Jak z powodzeniem prowadzić sklep internetowy? O e-marketingu i budowaniu dobrych relacji z klientami rozmawiamy z Justyną Świętochowską, właścicielką e-sklepu Sklep-intymny.pl

 

Sklep-intymny.pl jest niekwestionowanym liderem na polskim rynku gadżetów erotycznych. Jaka jest skala sukcesu Pani firmy?

Ekskluzywny love store to w Polsce wciąż temat niewyeksploatowany, a branża nadal się rozwija, zatem o naszej wyjątkowości decyduje przede wszystkim to, że jako jedna z pierwszych firm w Polsce postawiliśmy na zmieniające się na lepsze gusta Polaków.

Jeszcze w latach 90. sex shop kojarzył się z obskurną norą w jakiejś zakazanej bramie, w której można było kupić różowawy wibrator, prezerwatywy z wypustkami i  tanią pornografię. My oferujemy zupełnie co innego – elegancką bieliznę, gustowne wibratory i akcesoria erotyczne, a także specyfiki i suplementy poprawiające jakość łóżkowych doznań. Dlatego też z roku na rok zdobywaliśmy coraz więcej takich klientów, którzy nam ufają i często do nas wracają. I tak ilość zamówień wzrosła – od ok. 200 na początku istnienia sklepu online w 2009 roku do ponad 16 tysięcy w roku ubiegłym.

 

A czy do zadowolonych klientów należą też kobiety?

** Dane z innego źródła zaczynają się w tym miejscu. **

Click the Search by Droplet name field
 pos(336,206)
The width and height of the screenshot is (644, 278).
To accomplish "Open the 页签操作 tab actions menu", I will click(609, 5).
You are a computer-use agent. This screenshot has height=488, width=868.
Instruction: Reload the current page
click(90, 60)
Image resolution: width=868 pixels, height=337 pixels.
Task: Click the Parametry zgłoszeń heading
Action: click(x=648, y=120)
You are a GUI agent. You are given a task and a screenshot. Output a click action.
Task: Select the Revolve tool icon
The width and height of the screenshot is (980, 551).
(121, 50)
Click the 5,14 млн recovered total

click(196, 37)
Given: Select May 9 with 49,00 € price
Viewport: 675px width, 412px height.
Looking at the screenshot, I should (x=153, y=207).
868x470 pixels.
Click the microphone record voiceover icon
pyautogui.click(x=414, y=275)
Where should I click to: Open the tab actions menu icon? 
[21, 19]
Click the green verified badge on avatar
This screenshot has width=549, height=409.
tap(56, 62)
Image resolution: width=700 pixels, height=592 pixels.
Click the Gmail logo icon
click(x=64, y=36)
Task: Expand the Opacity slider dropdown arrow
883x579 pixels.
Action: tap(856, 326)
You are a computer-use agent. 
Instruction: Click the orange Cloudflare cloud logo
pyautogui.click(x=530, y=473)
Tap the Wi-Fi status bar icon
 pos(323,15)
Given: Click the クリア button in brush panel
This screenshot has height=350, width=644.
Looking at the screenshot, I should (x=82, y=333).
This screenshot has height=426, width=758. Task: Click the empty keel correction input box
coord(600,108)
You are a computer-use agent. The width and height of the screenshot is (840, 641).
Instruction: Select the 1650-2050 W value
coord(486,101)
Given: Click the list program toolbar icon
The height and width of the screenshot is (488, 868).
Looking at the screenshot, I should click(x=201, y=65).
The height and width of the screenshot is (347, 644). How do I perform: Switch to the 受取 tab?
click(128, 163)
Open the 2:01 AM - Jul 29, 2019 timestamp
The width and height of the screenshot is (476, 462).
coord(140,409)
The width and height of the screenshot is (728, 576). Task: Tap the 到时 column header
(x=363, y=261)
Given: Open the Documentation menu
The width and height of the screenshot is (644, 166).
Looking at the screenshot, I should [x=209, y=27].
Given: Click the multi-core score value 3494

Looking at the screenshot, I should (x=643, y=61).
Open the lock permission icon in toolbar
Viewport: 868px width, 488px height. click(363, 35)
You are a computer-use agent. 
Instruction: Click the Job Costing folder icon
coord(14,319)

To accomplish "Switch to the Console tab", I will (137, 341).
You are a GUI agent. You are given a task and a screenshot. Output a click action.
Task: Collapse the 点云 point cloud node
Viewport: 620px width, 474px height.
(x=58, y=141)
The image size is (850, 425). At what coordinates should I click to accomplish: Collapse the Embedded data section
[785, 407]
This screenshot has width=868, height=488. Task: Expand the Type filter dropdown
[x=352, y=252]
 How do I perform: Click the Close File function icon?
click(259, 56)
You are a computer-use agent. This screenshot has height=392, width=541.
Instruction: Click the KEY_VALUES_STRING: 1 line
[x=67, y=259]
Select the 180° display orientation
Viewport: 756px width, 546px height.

Jak najbardziej, bardzo często są to nowoczesne, świadome swoich potrzeb kobiety sukcesu, którym zależy na wyniesieniu swoich doznań erotycznych na wyższy poziom. Kobiety stanowią około 46% wszystkich klientów sklep-intymny.pl. To one kupują eleganckie, często designerskie wibratory, one też nierzadko dbają o to, aby w sypialni nie zabrakło żelu uprzyjemniającego stosunek. Odchodzi w przeszłość wizerunek sklepu z tandetną chińszczyzną, do którego przychodzi przede wszystkim zdenerwowany, zawstydzony klient, wspomagający się filmami pornograficznymi. Obecnie nasi klienci to świadomi swoich potrzeb ludzie, którzy nie mają problemu z ich komunikacją swoim partnerom, dążący do ich realizacji. Jedna trzecia zamówień pochodzi od osób pomiędzy 25 a 34 rokiem życia. Druga największa grupa wiekowa wśród naszych klientów ma 18 – 24 lata (ponad 27%). Mamy też zamówienia od osób 65+, co może świadczyć o tym, że Polacy coraz bardziej traktują seks w sposób rekreacyjny i potrafią się nim cieszyć w każdym wieku.

 

Jak przekonać Polki do wizyty w wirtualnym sex shopie?

Przede wszystkim trzeba zadbać o to, aby wizyta w sklepie była czymś przyjemnym, ale niekoniecznie wstydliwym. Większość oferowanych przez nas akcesoriów erotycznych to bardzo piękne przedmioty, wykonane z najwyższą dbałością o jakość i estetykę. Chodzi tu nie tylko o bieliznę nocną (która wcale nie jest podstawą sprzedaży w sklepie erotycznym), lecz przede wszystkim o wibratory, kulki gejszy, jajeczka wibracyjne. Klientki mają możliwość przeczytania dokładnego opisu każdego produktu, a nawet obejrzenia filmów na youtube, w ciekawy i daleki od tandety rodem z lat 90. sposób prezentujących towar. Ponadto staramy się zabierać głos w dyskusjach internetowych dotyczących np. zdrowotnych korzyści płynących ze stosowania kulek gejszy. To właśnie sprawia, że Polki nam ufają. Oferujemy bardzo szeroką gamę produktów – na stanie, do kupienia od ręki mamy ponad 1200 towarów – z różnych półek cenowych i od całej różnorodności producentów tak, żeby każdy znalazł coś dla siebie.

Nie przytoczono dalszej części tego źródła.